Even countries are getting in on “innovation.” The City-State of Singapore is attempting to cultivate innovation entrepreneurs by creating “Stanford University style” dorms and funding co-working spaces. In 2012, the Singaporean Government opened the path for funding co-working spaces, another nod to Singapore’s efforts to provide more flexible and interactive workplace environment. Nearby rival Malaysia is also pouring efforts into innovation as well, with numerous government agencies focusing on “Inovasi.”
Planning the “Long View”
But way before that, I was interested in the larger and more global level of insight than what innovation generally requires: “scenario planning.” I first learned about “scenario planning” from Paul Domjan, who used to work at Shell. He’s currently the Managing Director at Roubini Global Economics, but back then he was my advisor tasked with helping me rework my paper on Kazakistan’s oil pipeline (it was a terrible paper).
Scenario planning goes beyond the 3-5 year timeline you’ll see talked about at conference and focuses on the long-view (20-30 years) at a global level.

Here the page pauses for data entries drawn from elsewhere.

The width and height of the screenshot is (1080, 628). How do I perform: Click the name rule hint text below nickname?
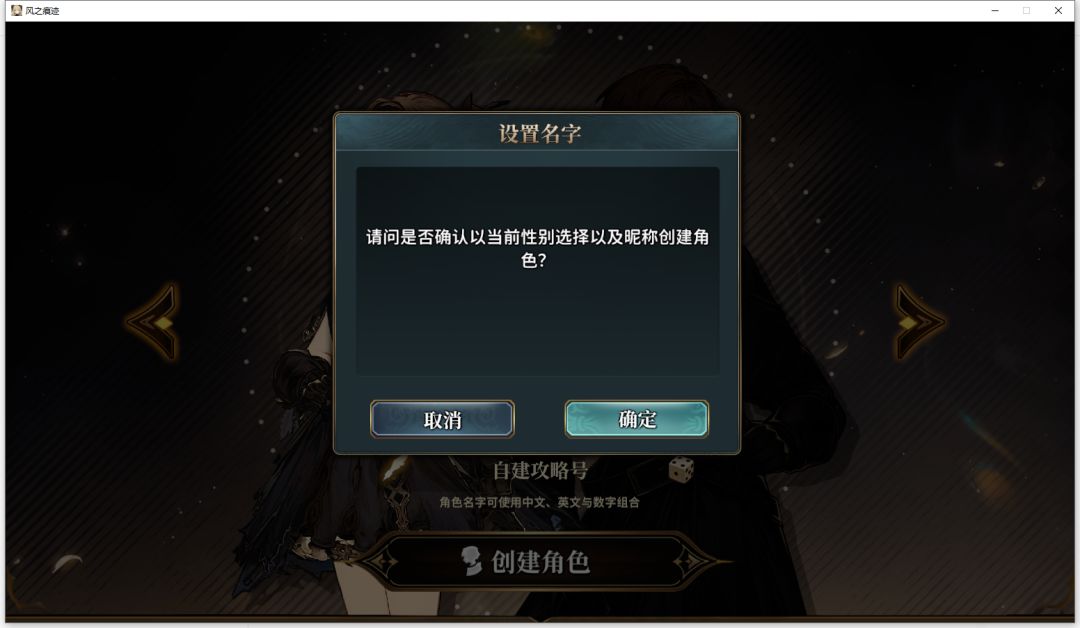click(x=539, y=503)
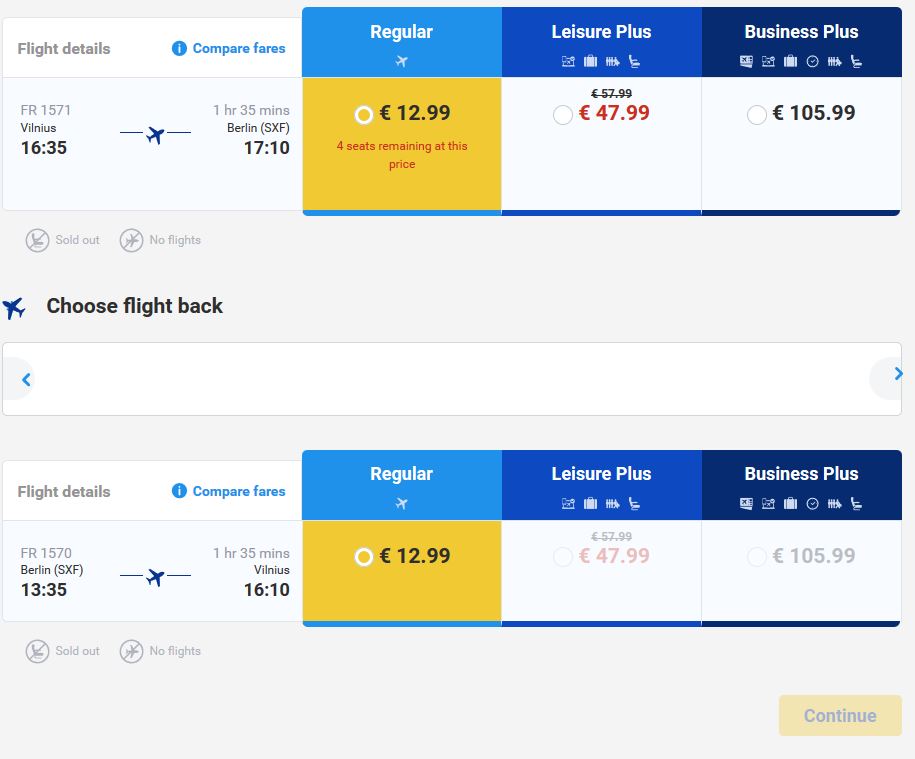Select return Regular fare € 12.99 radio
Screen dimensions: 915x759
(364, 557)
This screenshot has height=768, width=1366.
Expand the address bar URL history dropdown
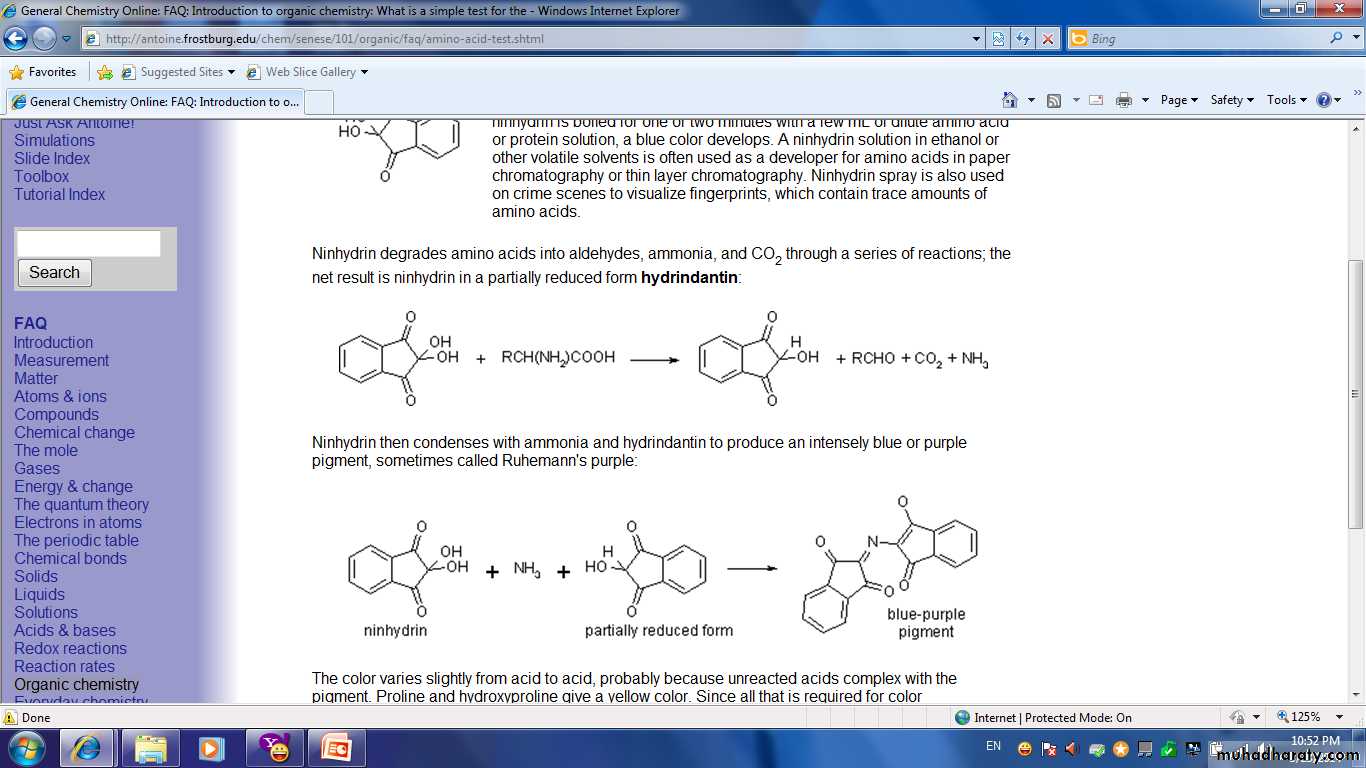[x=977, y=39]
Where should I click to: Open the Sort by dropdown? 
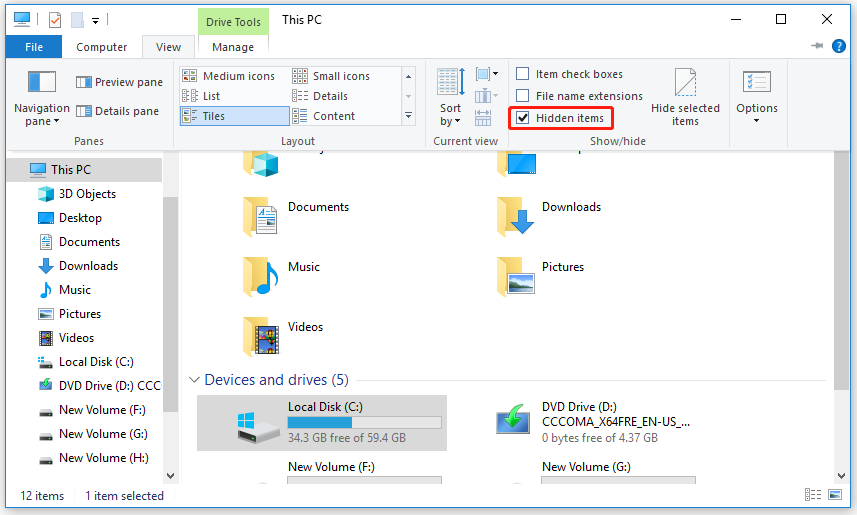451,115

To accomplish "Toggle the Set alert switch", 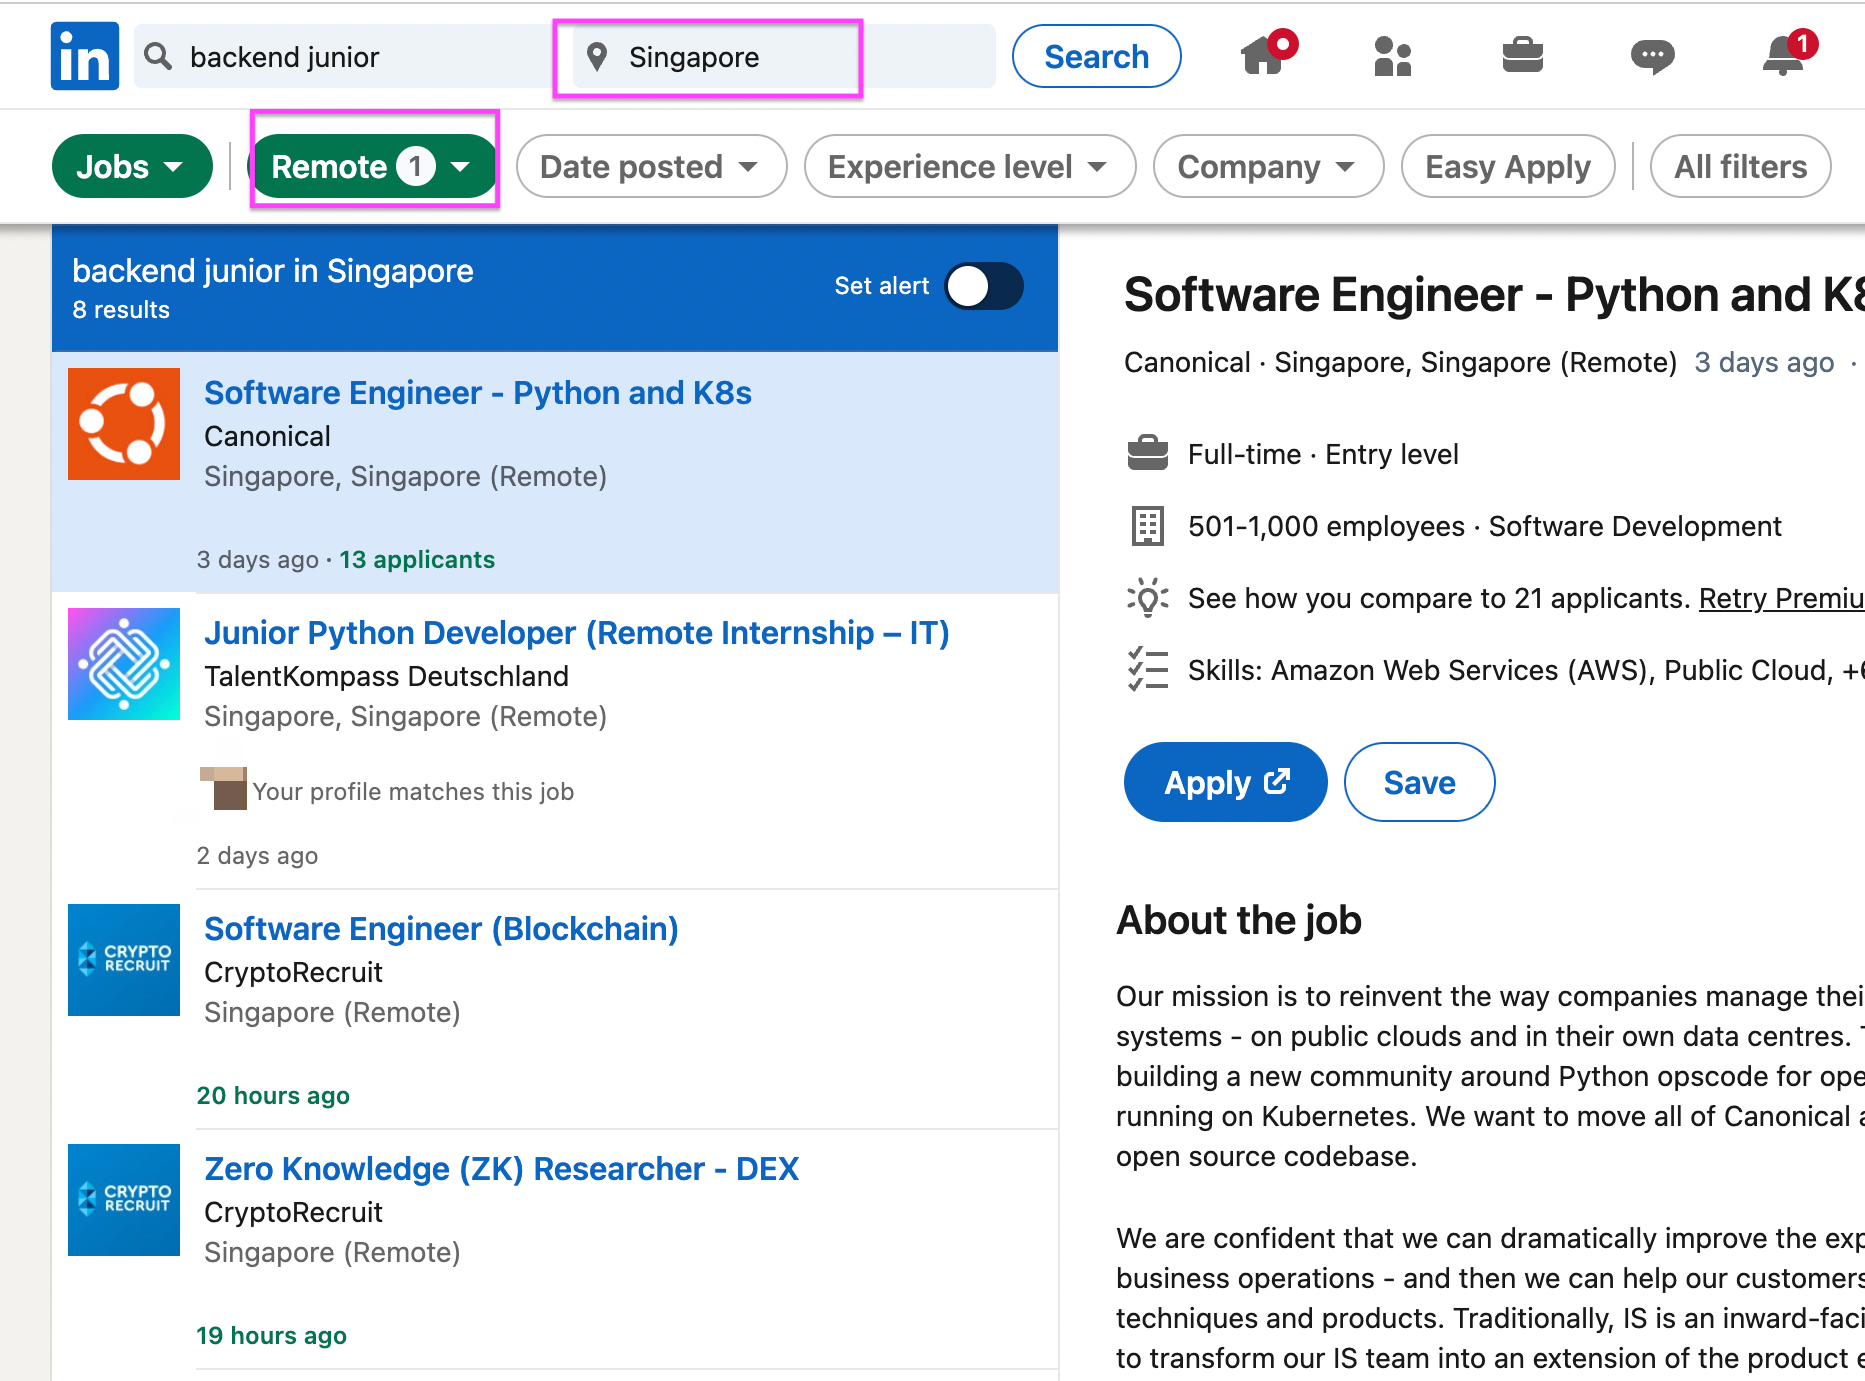I will [x=984, y=287].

Shell is one of the big names in modern day “scenario planning” and this year they celebrate their 40 year anniversary of “scenario planning.”
Among it’s achivement, Shell claims their “scenario planning” process has helped them with:
- Responding to the 1970s Oil Shock,
- Vision of Post-Apartheid South Africa
- Responding to the AIDS Epidemic in Africa
- Anticipating Increasing Energy-Water-Food Competition
Scenario Planning processes are no secret and Shell, of course, is now one of the many organizations that have resources committed to “long view” planning.
You can use Shell’s “Explorer’s Guide” to try to develop your own scenario planning group. Click here to download the PDF.
Of course, defense and intelligence officials routinely do scenario planning, especially in its oldest form: “war games.” You can get a taste of the Defense/Intelligence scenario planning with the recently released “National Intelligence Council Global Trends 2030: Alternative Worlds“.
I think any “horizontal-thinking change agent” (to use the trendy buzzwords) should not only focus on innovation and its tools like design thinking, but also take a step back and look at the long view. So in between reading about IDEO and Blue Ocean Strategy, do check out Shell’s “Explorer’s Guide” when you get a chance (see link above).